Open indhra opened 4 years ago

indhra commented 4 years ago

@blavad thanks for the huge repo

hi i have a query

i would like to train two agents with DQN of same environment, but independent of them (agents) is it possible, if so help me out

thanks for the huge repo

indhra commented 4 years ago

its kind of competitive between agent A vs agent B of same environment

blavad commented 4 years ago

Hi @indhra007 . Indeed it is totally possible to train two independant agents with DQN algorithm.
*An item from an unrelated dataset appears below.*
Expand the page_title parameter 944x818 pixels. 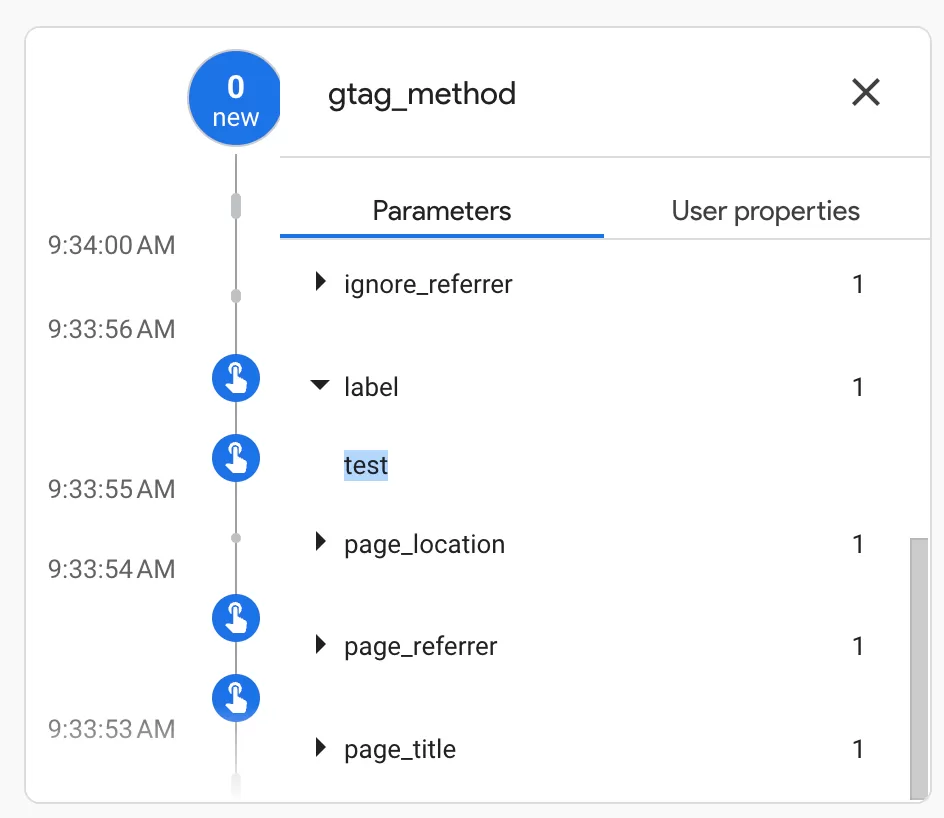pos(320,748)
All you have to do is to :

  1. Instantiate your OpenAI Gym like environment and get observation and action space for both agents (if they have different observation and/or action space)
    
    import marl
    from marl.agent import DQNAgent

env = my_env()

This part may depend of the implementation of the environment

obs_space1 = env.observation_space[0] act_space1 = env.action_space[0]

obs_space2 = env.observation_space[1] act_space2 = env.action_space[1]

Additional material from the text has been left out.